STORED DATA.
....
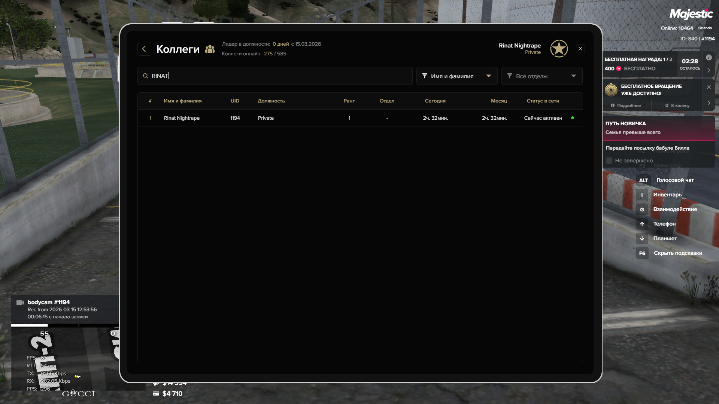719x404 pixels.
Task: Open the Имя и фамилия filter dropdown
Action: pos(456,76)
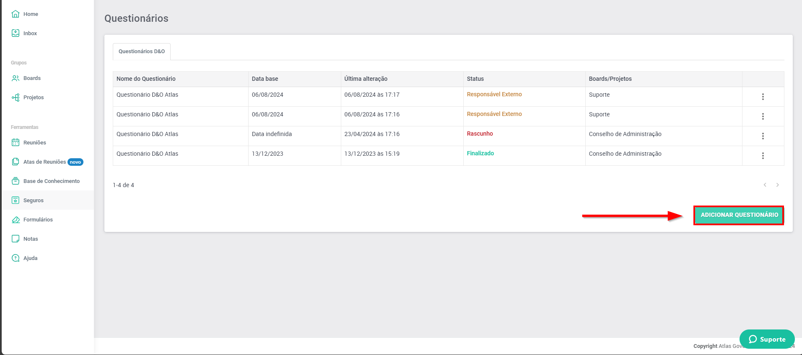Switch to the Questionários D&O tab
The image size is (802, 355).
pos(142,51)
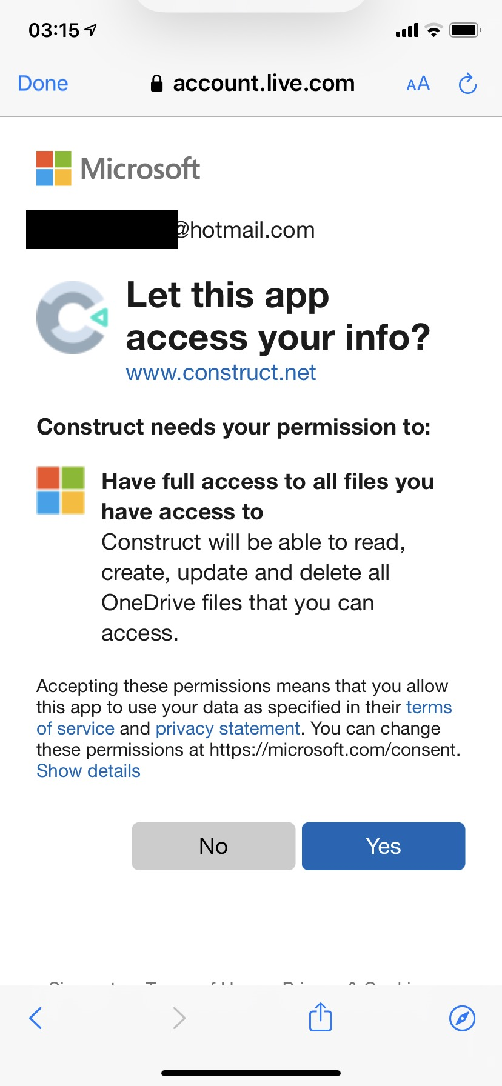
....
SET TASK.
Edit the listing above by replacing every occurrence of "dropdown" with "menu" and keeping everything else unchanged. Leave the pictures out of your answer.

SOLVED PROBLEM.
719x404 pixels.
Task: Open the Имя и фамилия filter menu
Action: pos(456,76)
Switch to the Questionários D&O tab
The image size is (802, 355).
pos(142,51)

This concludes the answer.